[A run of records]
________________________

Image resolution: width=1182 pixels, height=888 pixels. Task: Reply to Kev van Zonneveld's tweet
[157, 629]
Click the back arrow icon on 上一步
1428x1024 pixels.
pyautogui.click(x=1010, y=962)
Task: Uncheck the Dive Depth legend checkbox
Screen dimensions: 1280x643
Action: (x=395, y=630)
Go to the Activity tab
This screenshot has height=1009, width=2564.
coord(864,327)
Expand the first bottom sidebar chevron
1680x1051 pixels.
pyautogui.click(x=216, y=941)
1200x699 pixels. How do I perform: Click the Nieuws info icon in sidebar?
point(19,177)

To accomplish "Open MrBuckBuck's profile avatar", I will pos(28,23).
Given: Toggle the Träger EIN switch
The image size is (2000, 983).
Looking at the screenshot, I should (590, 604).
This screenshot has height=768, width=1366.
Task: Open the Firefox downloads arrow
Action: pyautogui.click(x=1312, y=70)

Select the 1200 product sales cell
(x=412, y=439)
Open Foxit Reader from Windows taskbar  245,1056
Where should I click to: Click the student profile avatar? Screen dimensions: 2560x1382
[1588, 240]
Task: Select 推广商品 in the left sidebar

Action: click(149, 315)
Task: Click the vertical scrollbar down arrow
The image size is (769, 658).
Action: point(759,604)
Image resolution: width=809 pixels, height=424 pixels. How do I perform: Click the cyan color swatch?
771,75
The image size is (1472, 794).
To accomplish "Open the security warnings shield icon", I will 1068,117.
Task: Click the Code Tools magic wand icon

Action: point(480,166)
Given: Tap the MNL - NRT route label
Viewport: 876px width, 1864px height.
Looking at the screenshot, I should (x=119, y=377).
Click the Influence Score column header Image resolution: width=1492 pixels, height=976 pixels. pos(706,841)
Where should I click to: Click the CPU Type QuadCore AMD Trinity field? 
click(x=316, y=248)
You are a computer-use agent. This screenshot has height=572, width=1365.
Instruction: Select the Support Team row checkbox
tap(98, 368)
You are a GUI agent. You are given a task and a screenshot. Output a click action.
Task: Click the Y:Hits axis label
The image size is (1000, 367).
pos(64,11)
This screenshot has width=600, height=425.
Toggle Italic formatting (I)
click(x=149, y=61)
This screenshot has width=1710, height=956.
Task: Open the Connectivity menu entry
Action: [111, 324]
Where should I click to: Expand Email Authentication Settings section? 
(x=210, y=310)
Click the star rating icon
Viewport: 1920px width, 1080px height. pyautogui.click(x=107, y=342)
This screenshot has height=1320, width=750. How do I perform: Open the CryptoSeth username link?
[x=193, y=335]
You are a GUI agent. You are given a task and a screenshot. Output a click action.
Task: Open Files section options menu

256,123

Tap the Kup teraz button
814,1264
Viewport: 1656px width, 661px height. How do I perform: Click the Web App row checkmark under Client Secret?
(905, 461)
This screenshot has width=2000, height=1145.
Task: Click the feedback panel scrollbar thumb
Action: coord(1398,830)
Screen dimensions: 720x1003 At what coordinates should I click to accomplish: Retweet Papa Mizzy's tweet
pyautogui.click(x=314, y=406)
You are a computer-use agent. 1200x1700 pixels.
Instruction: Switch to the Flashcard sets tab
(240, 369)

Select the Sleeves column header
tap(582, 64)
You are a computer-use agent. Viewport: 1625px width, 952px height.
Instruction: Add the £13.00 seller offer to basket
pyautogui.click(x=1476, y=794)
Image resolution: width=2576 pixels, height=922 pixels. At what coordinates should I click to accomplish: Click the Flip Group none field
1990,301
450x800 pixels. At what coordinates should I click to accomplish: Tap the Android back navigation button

________________________

__THE TASK__: Copy all of the material above line for line, changing nothing.

__RIGHT ANSWER__:
Image resolution: width=1182 pixels, height=888 pixels. Task: Reply to Kev van Zonneveld's tweet
[157, 629]
Click the back arrow icon on 上一步
1428x1024 pixels.
pyautogui.click(x=1010, y=962)
Task: Uncheck the Dive Depth legend checkbox
Screen dimensions: 1280x643
Action: (x=395, y=630)
Go to the Activity tab
This screenshot has height=1009, width=2564.
coord(864,327)
Expand the first bottom sidebar chevron
1680x1051 pixels.
pyautogui.click(x=216, y=941)
1200x699 pixels. How do I perform: Click the Nieuws info icon in sidebar?
point(19,177)

To accomplish "Open MrBuckBuck's profile avatar", I will pos(28,23).
Given: Toggle the Träger EIN switch
The image size is (2000, 983).
Looking at the screenshot, I should (590, 604).
This screenshot has height=768, width=1366.
Task: Open the Firefox downloads arrow
Action: pyautogui.click(x=1312, y=70)

Select the 1200 product sales cell
(x=412, y=439)
Open Foxit Reader from Windows taskbar  245,1056
Where should I click to: Click the student profile avatar? Screen dimensions: 2560x1382
[1588, 240]
Task: Select 推广商品 in the left sidebar

Action: click(149, 315)
Task: Click the vertical scrollbar down arrow
The image size is (769, 658).
Action: point(759,604)
Image resolution: width=809 pixels, height=424 pixels. How do I perform: Click the cyan color swatch?
771,75
The image size is (1472, 794).
To accomplish "Open the security warnings shield icon", I will 1068,117.
Task: Click the Code Tools magic wand icon

Action: point(480,166)
Given: Tap the MNL - NRT route label
Viewport: 876px width, 1864px height.
Looking at the screenshot, I should (x=119, y=377).
Click the Influence Score column header Image resolution: width=1492 pixels, height=976 pixels. pos(706,841)
Where should I click to: Click the CPU Type QuadCore AMD Trinity field? 
click(x=316, y=248)
You are a computer-use agent. This screenshot has height=572, width=1365.
Instruction: Select the Support Team row checkbox
tap(98, 368)
You are a GUI agent. You are given a task and a screenshot. Output a click action.
Task: Click the Y:Hits axis label
The image size is (1000, 367).
pos(64,11)
This screenshot has width=600, height=425.
Toggle Italic formatting (I)
click(x=149, y=61)
This screenshot has width=1710, height=956.
Task: Open the Connectivity menu entry
Action: [111, 324]
Where should I click to: Expand Email Authentication Settings section? 
(x=210, y=310)
Click the star rating icon
Viewport: 1920px width, 1080px height. pyautogui.click(x=107, y=342)
This screenshot has height=1320, width=750. How do I perform: Open the CryptoSeth username link?
[x=193, y=335]
You are a GUI agent. You are given a task and a screenshot. Output a click action.
Task: Open Files section options menu

256,123

Tap the Kup teraz button
814,1264
Viewport: 1656px width, 661px height. How do I perform: Click the Web App row checkmark under Client Secret?
(905, 461)
This screenshot has width=2000, height=1145.
Task: Click the feedback panel scrollbar thumb
Action: coord(1398,830)
Screen dimensions: 720x1003 At what coordinates should I click to accomplish: Retweet Papa Mizzy's tweet
pyautogui.click(x=314, y=406)
You are a computer-use agent. 1200x1700 pixels.
Instruction: Switch to the Flashcard sets tab
(240, 369)

Select the Sleeves column header
tap(582, 64)
You are a computer-use agent. Viewport: 1625px width, 952px height.
Instruction: Add the £13.00 seller offer to basket
pyautogui.click(x=1476, y=794)
Image resolution: width=2576 pixels, height=922 pixels. At what coordinates should I click to accomplish: Click the Flip Group none field
1990,301
450x800 pixels. At what coordinates should I click to accomplish: Tap the Android back navigation button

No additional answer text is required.